Heart of the Matter

How One Clinician Responds to COURAGE


Mr. Salvatore Armani is on my schedule today. I saw him about 4 weeks ago when he was referred because he was experiencing chest pressure climbing up a flight of stairs.

I had seen him almost 3 years ago when he was 65 and was referred to me for the treatment of his hypertension. In the interval, he had been followed by his internist until the development of his recent symptoms. His blood pressure was fairly well controlled on thiazide diuretics and a calcium entry blocker. His internist had started him on statin therapy.

Although it was clear that his symptoms represented angina, I ordered an exercise echocardiogram to define the ischemic region of his ventricle and to get a feeling about the severity of his symptoms. Last week, his stress echocardiogram came back indicating that he had significant ECG and echocardiographic evidence of ischemia in the posterolateral region of the ventricle occurring in the second phase of his stress test when his heart rate reached 120 and his blood pressure was 170/80. He had experienced some chest pressure at that time.

Before the report of the COURAGE (Clinical Outcomes Utilizing Revascularization and Aggressive Drug Evaluation) trial (CARDIOLOGY NEWS, April 2007, p. 1) I would have automatically referred him to my interventional colleagues for angiography and almost certain angioplasty. Today, I paused and reflected on the message of the trial.

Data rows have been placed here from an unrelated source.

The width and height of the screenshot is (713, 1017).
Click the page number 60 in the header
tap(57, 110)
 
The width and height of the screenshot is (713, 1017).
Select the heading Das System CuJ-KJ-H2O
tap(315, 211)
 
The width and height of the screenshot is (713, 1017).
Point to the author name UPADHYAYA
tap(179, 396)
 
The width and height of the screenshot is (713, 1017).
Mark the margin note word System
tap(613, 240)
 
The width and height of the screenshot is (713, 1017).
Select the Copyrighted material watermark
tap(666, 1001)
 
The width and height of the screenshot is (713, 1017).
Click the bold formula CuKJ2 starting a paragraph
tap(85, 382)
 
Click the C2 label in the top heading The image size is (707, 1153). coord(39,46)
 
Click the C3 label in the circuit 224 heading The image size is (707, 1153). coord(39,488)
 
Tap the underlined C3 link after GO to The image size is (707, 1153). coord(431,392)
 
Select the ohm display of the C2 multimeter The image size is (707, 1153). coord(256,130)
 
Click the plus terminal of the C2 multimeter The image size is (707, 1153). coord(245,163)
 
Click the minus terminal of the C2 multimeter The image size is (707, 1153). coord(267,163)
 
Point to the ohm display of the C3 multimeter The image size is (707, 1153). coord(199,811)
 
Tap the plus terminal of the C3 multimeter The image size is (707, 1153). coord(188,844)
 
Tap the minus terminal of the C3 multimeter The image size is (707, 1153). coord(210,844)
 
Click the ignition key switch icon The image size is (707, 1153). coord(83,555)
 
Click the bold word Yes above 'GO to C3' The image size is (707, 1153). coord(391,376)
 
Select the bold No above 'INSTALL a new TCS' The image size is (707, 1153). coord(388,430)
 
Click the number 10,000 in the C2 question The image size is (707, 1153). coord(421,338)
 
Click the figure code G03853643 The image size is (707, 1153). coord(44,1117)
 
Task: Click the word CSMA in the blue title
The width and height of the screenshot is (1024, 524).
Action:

It was information that was not new to me. I knew for some time that angioplasty and, for that matter, coronary artery bypass graft, had little or no impact on mortality or morbidity of coronary artery disease. The Coronary Artery Surgery Study (Circulation 1983;68:939–50) more than 20 years ago had clearly shown that, with the exception of those patients with left ventricular dysfunction, there was no mortality benefit achieved by bypass surgery. Even in those patients with left ventricular dysfunction, the benefits were uncertain.

More recently, a meta-analysis of percutaneous coronary intervention over the past 10 years (Circulation 2005;111:2906–12) showed that there was no mortality benefit, but a marginal benefit in angina could be achieved with angioplasty in an era devoid of statin therapy and when ?-blockade was less than optimal. This was information that was easily accessible to anyone reading the cardiology literature, and it was reinforced by American College of Cardiology/American Heart Association guidelines.

On numerous occasions, I had sat down with patients in an attempt to outline these facts, but my lecture routinely fell on deaf ears and my reluctance to arrange an angiogram was perceived by my patients. They thanked me for my advice and went “up the street” to get their angioplasty. I had even given the same lecture to my close friends. They figured that I had not kept up with what was going on in cardiology and drove off to have there angioplasties performed by more “forward looking” cardiologists. Frankly, I had been beaten down and I found it easier to go along with the crowd.

The results of COURAGE may bring in a new era in our understanding of the benefits and risks of percutaneous coronary intervention and how we should apply it in the treatment of coronary artery disease. Today, I have not only medical science behind me, but the Wall Street Journal, the New York Times, and even the Detroit Free Press. All of these papers and many more prided themselves in hyping up the miracles that could be achieved by stents and extolling the wonders performed by the cardiologists “up the street.” Now they were suddenly on my side. They printed in bold headlines that pills were as good as a stent.

I guess I'll try it out again on Sal.